With 100 companies in the top 500, China once again leads the rankings geographically for number of fastest growing companies; but this year marked a decline from 128 companies in 2013. Taiwan recorded 90 companies in the ranking, down from 108 companies last year.
Other countries are strengthening their presence in the rankings, with India now tied with Taiwan for second place with 90 ranked companies. Considering India contributed 43 companies in 2011, this indicates an increase of some 109% over the last four years, DTTL said.
Similarly, Australia (74), New Zealand (51) and South Korea (47) also recorded increased numbers of ranked companies in the 2014 results.
Although the Software sector is slightly down by 16 companies from 2013, it still leads the industry sectors for the second consecutive year with 146 companies, and also delivers the overall winner in the ranking, Kakao.

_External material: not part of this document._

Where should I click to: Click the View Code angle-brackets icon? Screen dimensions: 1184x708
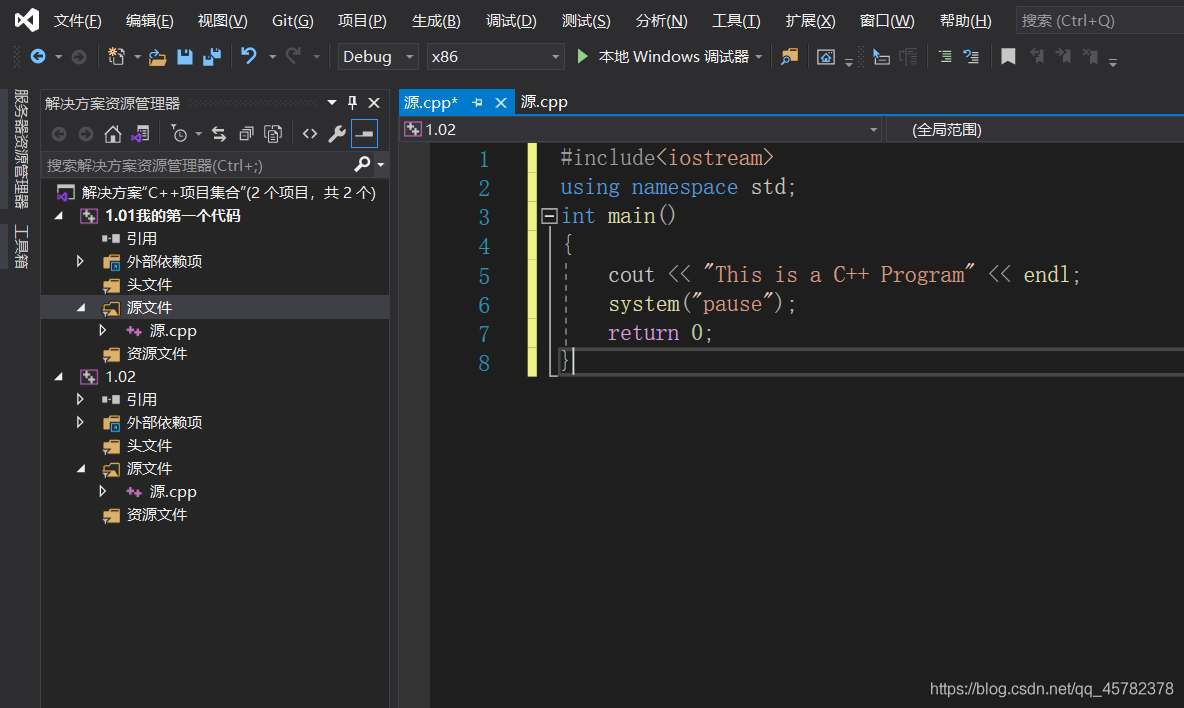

The Telecommunications and Networking sector recorded an increase from 31 to 58 companies ranked since 2013, and from this sector Australia’s NextDC placed at No 6 in the ranking.
The Media and Entertainment sector also recorded impressive growth of 69% over 2013, with more companies focused on digital advertising making the ranking.
While Green Technology saw little change in numbers listed on the ranking, it is notable that Chinese company Telison ranked No 2 overall, and a total of four Green Technology companies made the top 50 list, perhaps an indication that this sector is adapting fast and changing to meet market needs.
Private and listed
Privately owned firms continued their annual trend of dominating over public companies and this year they held nearly 70% of the top 500.
Selection and qualifying criteria
The Technology Fast 500 award winners are selected based on percentage fiscal year revenue growth during the period from 2011 to 2013 (or 2012 to 2014 for a financial year ending between January and June).
Eligibility for the Technology Fast 500 requires that companies own proprietary intellectual property or technology that is sold to customers in products that contribute to a majority of the company’s operating revenues.
Companies must have base-year operating revenues of at least US$50,000. Additionally, they must have been in business for a minimum of three years, and be headquartered within Asia Pacific.
The Technology Fast 500 ranking is compiled from nominations submitted directly to the Technology Fast 500 programme, and public company database research, DTTL said.
The full list of winners of the Technology Fast 500 Asia Pacific program for 2014 and details about the nomination and eligibility criteria of the program can be found on www.deloitte.com/fast500asiapacific.